25. April 2024

Immanuel Kant über Pädagogik

Die Pädagogik verdankt dem «Kopernikus der Philosophie» viele Anregungen, die auf Theorie und Praxis der Erziehung fruchtbringend gewirkt haben. Trotzdem konnte die menschliche Natur noch nicht in der optimistischen Form entwickelt werden, wie sie Kant für die Menschheit als angemessen vorschwebte. Unser Haushistoriker Peter Aebersold berichtet, wie sich Kant in seinen pädagogischen Lehren von Rousseau und Montaigne beeinflussen liess. «Rousseaus Buch dient die Alten zu bessern», sagte er bewundernd zu seiner Lieblingslektüre «Emile».

Der Erziehungsroman von Rousseau: Kants Lieblingslektüre.

Philosophische Pädagogik

Während seiner akademischen Vorbereitungsjahre war Kant als Hauslehrer tätig, was auch seine späteren pädagogischen Gedankengänge beeinflusste. Aus der Verpflichtung der Universität Königsberg, dass jeder Professor der Philosophie auch Vorlesungen über Pädagogik zu halten hatte, entstand die Schrift «Über Pädagogik». Sein Schüler Friedrich Theodor Rink hatte Kants Vorlesungen nachgeschrieben und 1803 unter dem Titel «Immanuel Kant über Pädagogik» veröffentlicht.  In seiner Pädagogik ging Kant von Rousseau und den Philanthropen aus und entwickelte daraus eine philosophische Pädagogik: 1764 schrieb er, «dass das noch unentdeckte Geheimnis der Erziehung dem alten Wahn entrissen werde, um das sittliche Gefühl frühzeitig in dem Busen eines jeden jungen Weltbürgers zu einer tätigen Empfindung zu erhöhen».
____
Aufgabe A:
Schreiben Sie aus dem Text über Kants Pädagogik wortgetreu die Stelle ab, die mit „Die Pädagogik verdankt“ beginnt und mit „Rousseau: Kants Lieblingslektüre.“ endet.
Aufgabe B:
Nennen Sie alle Personen, die im Text über Kants Pädagogik mit Namen genannt werden.

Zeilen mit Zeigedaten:
____
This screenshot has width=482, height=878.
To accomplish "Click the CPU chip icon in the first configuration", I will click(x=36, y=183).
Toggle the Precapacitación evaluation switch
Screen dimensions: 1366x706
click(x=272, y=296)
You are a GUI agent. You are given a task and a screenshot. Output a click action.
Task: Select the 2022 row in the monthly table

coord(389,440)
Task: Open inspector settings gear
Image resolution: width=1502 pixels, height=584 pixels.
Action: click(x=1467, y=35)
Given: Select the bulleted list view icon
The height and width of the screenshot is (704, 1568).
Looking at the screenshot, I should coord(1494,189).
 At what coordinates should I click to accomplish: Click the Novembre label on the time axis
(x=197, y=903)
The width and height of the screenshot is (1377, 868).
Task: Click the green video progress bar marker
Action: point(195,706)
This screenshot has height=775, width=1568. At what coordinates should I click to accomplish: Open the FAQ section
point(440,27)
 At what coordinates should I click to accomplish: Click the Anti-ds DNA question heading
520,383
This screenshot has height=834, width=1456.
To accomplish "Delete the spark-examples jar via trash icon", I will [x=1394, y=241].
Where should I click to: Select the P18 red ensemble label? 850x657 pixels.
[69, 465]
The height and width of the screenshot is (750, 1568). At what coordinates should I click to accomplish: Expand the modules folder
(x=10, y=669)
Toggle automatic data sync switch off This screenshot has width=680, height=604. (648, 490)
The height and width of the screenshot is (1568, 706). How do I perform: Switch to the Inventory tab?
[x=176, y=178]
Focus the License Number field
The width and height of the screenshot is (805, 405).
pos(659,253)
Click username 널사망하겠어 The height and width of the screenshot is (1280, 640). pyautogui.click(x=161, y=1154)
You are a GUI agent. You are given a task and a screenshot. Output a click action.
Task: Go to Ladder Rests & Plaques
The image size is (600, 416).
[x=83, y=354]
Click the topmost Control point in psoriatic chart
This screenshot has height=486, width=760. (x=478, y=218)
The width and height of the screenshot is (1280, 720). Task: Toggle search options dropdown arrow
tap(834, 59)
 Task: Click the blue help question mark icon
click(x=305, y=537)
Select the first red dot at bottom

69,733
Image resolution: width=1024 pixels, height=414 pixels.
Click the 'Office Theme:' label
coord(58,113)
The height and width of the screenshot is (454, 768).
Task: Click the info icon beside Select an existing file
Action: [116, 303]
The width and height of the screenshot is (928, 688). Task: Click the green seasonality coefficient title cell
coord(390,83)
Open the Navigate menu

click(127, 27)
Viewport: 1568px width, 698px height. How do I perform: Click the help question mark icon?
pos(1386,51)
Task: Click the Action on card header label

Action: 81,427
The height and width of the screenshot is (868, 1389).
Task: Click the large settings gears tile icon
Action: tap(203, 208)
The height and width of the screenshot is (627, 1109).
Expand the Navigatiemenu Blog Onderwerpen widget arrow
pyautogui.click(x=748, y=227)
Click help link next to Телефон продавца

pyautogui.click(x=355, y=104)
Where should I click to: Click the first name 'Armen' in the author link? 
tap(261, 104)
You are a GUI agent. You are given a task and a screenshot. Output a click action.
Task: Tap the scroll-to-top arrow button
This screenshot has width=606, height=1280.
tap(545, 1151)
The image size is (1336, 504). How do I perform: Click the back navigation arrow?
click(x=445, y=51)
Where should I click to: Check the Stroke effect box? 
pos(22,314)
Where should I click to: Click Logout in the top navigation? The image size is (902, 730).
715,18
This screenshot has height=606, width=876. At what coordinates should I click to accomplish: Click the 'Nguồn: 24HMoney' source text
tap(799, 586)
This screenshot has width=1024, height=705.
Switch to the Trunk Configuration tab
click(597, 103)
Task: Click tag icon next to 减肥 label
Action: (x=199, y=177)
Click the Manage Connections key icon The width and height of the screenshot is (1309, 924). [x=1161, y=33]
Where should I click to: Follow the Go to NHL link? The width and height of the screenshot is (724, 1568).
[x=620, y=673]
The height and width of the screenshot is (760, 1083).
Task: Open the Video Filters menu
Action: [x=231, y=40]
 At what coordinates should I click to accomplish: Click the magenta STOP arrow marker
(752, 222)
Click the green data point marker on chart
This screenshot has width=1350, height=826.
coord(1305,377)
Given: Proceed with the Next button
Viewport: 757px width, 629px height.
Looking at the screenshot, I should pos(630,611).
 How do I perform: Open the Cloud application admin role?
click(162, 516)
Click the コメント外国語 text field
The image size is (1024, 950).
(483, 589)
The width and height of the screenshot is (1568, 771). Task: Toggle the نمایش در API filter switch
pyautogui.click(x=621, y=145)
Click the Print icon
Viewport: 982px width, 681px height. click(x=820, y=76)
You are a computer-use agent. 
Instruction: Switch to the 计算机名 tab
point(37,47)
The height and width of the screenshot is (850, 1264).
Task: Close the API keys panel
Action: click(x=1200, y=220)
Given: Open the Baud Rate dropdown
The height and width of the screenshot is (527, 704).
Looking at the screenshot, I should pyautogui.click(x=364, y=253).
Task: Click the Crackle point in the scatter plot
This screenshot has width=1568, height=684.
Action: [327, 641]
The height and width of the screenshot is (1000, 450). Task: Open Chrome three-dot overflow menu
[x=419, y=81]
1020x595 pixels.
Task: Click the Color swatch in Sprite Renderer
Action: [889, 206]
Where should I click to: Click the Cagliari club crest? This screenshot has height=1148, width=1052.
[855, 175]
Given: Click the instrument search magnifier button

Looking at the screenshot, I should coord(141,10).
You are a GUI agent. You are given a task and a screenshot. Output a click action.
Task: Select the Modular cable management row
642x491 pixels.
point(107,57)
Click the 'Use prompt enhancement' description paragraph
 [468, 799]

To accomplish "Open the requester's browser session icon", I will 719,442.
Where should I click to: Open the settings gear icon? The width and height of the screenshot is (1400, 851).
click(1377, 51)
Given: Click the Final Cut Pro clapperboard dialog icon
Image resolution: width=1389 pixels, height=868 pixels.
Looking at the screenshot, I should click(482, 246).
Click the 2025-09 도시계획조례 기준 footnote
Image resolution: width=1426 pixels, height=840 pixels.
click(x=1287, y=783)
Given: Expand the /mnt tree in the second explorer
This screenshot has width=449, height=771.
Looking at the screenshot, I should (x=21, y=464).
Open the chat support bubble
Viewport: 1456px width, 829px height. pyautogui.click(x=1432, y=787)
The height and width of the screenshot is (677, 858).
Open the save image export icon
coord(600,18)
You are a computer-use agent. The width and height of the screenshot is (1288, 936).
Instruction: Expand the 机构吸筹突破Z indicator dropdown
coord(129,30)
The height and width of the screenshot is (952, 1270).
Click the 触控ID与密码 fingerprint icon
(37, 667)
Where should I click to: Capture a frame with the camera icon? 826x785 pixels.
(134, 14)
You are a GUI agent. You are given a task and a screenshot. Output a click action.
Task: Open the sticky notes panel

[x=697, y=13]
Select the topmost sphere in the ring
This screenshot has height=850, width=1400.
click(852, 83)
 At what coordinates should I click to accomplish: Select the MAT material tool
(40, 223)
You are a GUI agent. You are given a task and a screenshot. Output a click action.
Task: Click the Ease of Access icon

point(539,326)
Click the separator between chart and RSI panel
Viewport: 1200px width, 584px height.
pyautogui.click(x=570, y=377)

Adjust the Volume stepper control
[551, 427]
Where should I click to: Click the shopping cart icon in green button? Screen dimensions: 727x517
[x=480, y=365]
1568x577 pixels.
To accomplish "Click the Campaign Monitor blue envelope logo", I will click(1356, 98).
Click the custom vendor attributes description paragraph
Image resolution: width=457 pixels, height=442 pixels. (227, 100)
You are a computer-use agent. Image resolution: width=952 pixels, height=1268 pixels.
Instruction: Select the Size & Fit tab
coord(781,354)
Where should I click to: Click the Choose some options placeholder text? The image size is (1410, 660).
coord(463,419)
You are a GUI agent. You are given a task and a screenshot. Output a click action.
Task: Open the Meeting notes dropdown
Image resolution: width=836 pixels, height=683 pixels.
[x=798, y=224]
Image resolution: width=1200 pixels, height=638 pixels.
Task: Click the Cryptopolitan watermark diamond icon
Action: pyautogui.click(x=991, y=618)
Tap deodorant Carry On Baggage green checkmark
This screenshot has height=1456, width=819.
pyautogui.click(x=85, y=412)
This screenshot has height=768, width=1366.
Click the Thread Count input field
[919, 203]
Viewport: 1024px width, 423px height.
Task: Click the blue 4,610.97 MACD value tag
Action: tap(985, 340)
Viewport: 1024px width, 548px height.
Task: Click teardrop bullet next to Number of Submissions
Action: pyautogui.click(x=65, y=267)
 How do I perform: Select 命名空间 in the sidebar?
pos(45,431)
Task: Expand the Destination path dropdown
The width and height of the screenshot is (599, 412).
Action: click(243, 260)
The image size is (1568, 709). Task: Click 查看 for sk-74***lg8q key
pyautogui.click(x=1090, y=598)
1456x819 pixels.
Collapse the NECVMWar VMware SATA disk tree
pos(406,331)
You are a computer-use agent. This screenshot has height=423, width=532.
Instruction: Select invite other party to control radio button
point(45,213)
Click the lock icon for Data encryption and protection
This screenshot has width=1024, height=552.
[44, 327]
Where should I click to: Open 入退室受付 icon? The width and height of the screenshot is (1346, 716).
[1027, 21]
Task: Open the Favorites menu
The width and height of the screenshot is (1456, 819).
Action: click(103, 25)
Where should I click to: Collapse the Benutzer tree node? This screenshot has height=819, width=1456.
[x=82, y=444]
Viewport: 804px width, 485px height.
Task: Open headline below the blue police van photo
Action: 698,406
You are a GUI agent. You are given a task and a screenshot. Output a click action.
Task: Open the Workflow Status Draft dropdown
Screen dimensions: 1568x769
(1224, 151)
____
Vollständige Ausgabe A:
Die Pädagogik verdankt dem «Kopernikus der Philosophie» viele Anregungen, die auf Theorie und Praxis der Erziehung fruchtbringend gewirkt haben. Trotzdem konnte die menschliche Natur noch nicht in der optimistischen Form entwickelt werden, wie sie Kant für die Menschheit als angemessen vorschwebte. Unser Haushistoriker Peter Aebersold berichtet, wie sich Kant in seinen pädagogischen Lehren von Rousseau und Montaigne beeinflussen liess. «Rousseaus Buch dient die Alten zu bessern», sagte er bewundernd zu seiner Lieblingslektüre «Emile».

Der Erziehungsroman von Rousseau: Kants Lieblingslektüre.

Vollständige Ausgabe B:
- Immanuel Kant
- Peter Aebersold
- Rousseau
- Montaigne
- Friedrich Theodor Rink